## What is needed
From the first line to the last, write out the material verbatim.

## Data supplied
—————
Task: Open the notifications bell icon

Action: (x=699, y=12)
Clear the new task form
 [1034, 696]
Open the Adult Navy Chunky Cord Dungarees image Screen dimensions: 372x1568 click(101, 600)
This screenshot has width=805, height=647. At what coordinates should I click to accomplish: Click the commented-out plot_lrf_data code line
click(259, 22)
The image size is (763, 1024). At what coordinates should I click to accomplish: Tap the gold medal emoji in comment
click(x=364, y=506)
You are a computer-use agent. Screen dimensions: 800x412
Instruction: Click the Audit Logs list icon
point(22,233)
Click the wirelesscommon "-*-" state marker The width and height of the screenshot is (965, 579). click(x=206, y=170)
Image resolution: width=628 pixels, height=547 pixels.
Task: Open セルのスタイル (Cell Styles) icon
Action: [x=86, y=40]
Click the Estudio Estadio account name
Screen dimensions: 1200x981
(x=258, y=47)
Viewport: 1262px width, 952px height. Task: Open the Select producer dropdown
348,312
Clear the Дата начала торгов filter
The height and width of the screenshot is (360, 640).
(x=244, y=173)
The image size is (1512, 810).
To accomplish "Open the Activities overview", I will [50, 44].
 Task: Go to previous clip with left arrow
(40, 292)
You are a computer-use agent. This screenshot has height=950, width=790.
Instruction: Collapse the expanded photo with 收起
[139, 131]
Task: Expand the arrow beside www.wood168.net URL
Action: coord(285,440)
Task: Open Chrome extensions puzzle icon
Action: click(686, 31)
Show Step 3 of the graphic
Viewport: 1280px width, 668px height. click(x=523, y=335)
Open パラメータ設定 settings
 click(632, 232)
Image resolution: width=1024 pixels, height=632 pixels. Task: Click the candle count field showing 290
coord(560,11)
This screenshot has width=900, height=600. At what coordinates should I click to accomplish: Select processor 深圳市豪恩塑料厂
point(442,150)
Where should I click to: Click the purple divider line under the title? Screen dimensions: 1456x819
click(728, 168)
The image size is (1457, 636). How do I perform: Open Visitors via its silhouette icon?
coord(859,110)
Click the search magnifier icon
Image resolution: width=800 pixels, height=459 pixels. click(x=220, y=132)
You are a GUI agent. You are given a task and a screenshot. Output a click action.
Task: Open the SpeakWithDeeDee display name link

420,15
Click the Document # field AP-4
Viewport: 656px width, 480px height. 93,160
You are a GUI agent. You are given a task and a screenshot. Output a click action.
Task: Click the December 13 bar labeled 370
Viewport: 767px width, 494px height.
—————
## Solved problem
Task: Open the notifications bell icon

Action: (x=699, y=12)
Clear the new task form
 [1034, 696]
Open the Adult Navy Chunky Cord Dungarees image Screen dimensions: 372x1568 click(101, 600)
This screenshot has width=805, height=647. At what coordinates should I click to accomplish: Click the commented-out plot_lrf_data code line
click(259, 22)
The image size is (763, 1024). At what coordinates should I click to accomplish: Tap the gold medal emoji in comment
click(x=364, y=506)
You are a computer-use agent. Screen dimensions: 800x412
Instruction: Click the Audit Logs list icon
point(22,233)
Click the wirelesscommon "-*-" state marker The width and height of the screenshot is (965, 579). click(x=206, y=170)
Image resolution: width=628 pixels, height=547 pixels.
Task: Open セルのスタイル (Cell Styles) icon
Action: [x=86, y=40]
Click the Estudio Estadio account name
Screen dimensions: 1200x981
(x=258, y=47)
Viewport: 1262px width, 952px height. Task: Open the Select producer dropdown
348,312
Clear the Дата начала торгов filter
The height and width of the screenshot is (360, 640).
(x=244, y=173)
The image size is (1512, 810).
To accomplish "Open the Activities overview", I will [50, 44].
 Task: Go to previous clip with left arrow
(40, 292)
You are a computer-use agent. This screenshot has height=950, width=790.
Instruction: Collapse the expanded photo with 收起
[139, 131]
Task: Expand the arrow beside www.wood168.net URL
Action: coord(285,440)
Task: Open Chrome extensions puzzle icon
Action: click(686, 31)
Show Step 3 of the graphic
Viewport: 1280px width, 668px height. click(x=523, y=335)
Open パラメータ設定 settings
 click(632, 232)
Image resolution: width=1024 pixels, height=632 pixels. Task: Click the candle count field showing 290
coord(560,11)
This screenshot has width=900, height=600. At what coordinates should I click to accomplish: Select processor 深圳市豪恩塑料厂
point(442,150)
Where should I click to: Click the purple divider line under the title? Screen dimensions: 1456x819
click(728, 168)
The image size is (1457, 636). How do I perform: Open Visitors via its silhouette icon?
coord(859,110)
Click the search magnifier icon
Image resolution: width=800 pixels, height=459 pixels. click(x=220, y=132)
You are a GUI agent. You are given a task and a screenshot. Output a click action.
Task: Open the SpeakWithDeeDee display name link

420,15
Click the Document # field AP-4
Viewport: 656px width, 480px height. 93,160
You are a GUI agent. You are given a task and a screenshot. Output a click action.
Task: Click the December 13 bar labeled 370
Viewport: 767px width, 494px height.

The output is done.